> _Provided passage_:
--------------------------------------------------
Manner of Appointment
SEBI LODR 2015 prescribes the manner of appointment of
Independent Director in the manner prescribed under Companies Act, 2013. The letter of appointment
along with the detailed profile of independent director shall be disclosed on the
websites of the company and the Stock Exchanges not later than one working day
from the date of such appointment. While under Companies Act, 2013 the terms
and conditions of appointment of independent directors shall also be posted on
the company’s website.
Performance
Evaluation of Independent Directors
SEBI LODR 2015: The provisions in respect of the
performance evaluation of Independent Directors are as follows:
1.
The
Nomination Committee shall lay down the evaluation criteria for performance
evaluation of independent directors.
2.
The
company shall disclose the criteria for performance evaluation, as laid down by
the Nomination Committee, in its Annual Report.
3.
The
performance evaluation of independent directors shall be done by the entire
Board of Directors (excluding the director being evaluated).
4.
On the
basis of the report of performance evaluation, it shall be determined whether
to extend or continue the term of appointment of the independent director.
Companies Act, 2013: According
to Section 149(8) of the Act, the company and independent directors shall abide
by the provisions specified in Schedule IV. According to Schedule IV of the
Act, the performance evaluation of independent directors shall be done by the
entire Board of Directors, excluding the director being evaluated. On the basis
of the report of performance evaluation, it shall be determined whether to
extend or continue the term of appointment of the independent director.
The Nomination Committee shall lay
down the evaluation criteria for performance evaluation of independent
directors. The company shall disclose the criteria for performance evaluation,
as laid down by the Nomination Committee, in its Annual Report. While under
Companies Act, 2013 the Nomination and Remuneration Committee shall identify
persons who are qualified to become directors and who may be appointed in
senior management in accordance with the criteria laid down, recommend to the
Board their appointment and removal and shall carry out evaluation of every
director’s performance.
Separate
Meeting of Independent Directors
SEBI LODR 2015, the
provisions of the separate meeting of Independent Directors are as follows:
a)
The
independent directors of the company shall hold at least one meeting in a year,
without the attendance of non-independent directors and members of management.
All the independent directors of the company shall strive to be present at such
meeting.
b)
The
independent directors in the meeting shall, inter-alia:
i.
--------------------------------------------------
> _Provided information_:
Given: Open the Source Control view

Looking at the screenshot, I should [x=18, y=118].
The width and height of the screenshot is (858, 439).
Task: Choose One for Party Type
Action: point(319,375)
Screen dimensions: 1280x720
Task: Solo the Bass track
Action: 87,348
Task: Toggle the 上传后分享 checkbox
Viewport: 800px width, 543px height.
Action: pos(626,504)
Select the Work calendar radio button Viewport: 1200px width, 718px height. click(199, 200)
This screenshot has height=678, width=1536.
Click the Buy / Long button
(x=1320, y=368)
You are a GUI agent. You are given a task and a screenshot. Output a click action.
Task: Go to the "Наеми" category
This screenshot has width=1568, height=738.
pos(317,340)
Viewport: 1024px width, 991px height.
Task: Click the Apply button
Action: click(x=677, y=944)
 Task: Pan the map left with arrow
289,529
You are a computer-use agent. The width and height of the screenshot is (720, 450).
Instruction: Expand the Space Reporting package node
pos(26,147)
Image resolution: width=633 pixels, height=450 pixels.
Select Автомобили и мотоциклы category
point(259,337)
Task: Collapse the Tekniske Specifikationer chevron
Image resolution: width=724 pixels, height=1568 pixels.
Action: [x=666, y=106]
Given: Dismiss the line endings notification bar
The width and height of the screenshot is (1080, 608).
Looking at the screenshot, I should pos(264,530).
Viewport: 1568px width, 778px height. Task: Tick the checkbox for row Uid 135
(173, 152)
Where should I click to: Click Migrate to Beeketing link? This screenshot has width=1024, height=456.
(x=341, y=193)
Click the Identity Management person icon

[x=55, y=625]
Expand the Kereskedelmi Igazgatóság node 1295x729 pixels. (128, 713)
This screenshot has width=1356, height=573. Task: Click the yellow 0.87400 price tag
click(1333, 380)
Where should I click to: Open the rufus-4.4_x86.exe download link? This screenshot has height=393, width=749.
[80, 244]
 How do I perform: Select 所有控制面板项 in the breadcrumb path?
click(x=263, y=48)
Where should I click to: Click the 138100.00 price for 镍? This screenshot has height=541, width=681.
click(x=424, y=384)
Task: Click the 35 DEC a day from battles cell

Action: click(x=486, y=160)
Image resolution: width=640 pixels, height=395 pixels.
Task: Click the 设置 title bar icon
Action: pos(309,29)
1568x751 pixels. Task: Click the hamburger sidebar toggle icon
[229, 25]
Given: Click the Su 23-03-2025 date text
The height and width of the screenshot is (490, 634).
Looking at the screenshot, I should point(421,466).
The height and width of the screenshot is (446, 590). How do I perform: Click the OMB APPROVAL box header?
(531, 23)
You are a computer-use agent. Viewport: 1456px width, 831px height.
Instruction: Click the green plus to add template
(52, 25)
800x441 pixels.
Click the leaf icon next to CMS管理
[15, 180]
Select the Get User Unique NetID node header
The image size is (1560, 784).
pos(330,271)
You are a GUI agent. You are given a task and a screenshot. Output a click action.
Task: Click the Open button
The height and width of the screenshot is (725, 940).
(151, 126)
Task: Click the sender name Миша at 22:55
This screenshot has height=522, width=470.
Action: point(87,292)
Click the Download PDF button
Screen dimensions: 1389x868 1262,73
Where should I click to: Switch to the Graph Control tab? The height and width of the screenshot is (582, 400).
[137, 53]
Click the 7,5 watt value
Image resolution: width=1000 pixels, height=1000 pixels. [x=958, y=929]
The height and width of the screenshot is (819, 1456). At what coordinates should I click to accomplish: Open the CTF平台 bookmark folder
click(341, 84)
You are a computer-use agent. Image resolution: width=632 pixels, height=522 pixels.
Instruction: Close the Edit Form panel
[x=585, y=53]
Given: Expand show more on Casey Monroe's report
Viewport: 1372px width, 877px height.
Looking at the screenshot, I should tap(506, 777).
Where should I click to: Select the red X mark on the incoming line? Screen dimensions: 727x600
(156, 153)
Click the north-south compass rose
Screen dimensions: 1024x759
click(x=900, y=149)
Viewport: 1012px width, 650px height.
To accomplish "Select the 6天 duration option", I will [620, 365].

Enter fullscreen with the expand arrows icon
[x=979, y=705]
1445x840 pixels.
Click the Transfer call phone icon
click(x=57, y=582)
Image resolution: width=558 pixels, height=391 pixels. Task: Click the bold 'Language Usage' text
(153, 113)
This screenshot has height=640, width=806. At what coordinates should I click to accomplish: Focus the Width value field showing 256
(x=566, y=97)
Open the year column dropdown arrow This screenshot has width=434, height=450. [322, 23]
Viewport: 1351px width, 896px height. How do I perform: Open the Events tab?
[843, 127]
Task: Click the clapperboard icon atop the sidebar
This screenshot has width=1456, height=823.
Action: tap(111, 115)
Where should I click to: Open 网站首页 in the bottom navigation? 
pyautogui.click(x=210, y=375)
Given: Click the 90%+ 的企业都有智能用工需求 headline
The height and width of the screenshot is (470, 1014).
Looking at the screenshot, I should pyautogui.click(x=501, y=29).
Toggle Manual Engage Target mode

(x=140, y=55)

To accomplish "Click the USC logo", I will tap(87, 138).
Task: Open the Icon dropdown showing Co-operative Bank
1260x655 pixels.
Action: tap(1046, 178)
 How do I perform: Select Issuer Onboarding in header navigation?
--------------------------------------------------
Check each statement against the passage on independent directors, answering yes or no and quoting the words that decide it. 1. Under SEBI LODR 2015, the letter of appointment and the detailed profile of an independent director must be disclosed on the websites of the company and the Stock Exchanges within one working day of the appointment. 2. The director being evaluated takes part in the Board's performance evaluation of independent directors. 3. The independent directors must hold at least two separate meetings a year. The entries were taken from a different source.

> _Result of this exercise_:
1. Yes: "not later than one working day from the date of such appointment"
2. No: "excluding the director being evaluated"
3. No: "shall hold at least one meeting in a year"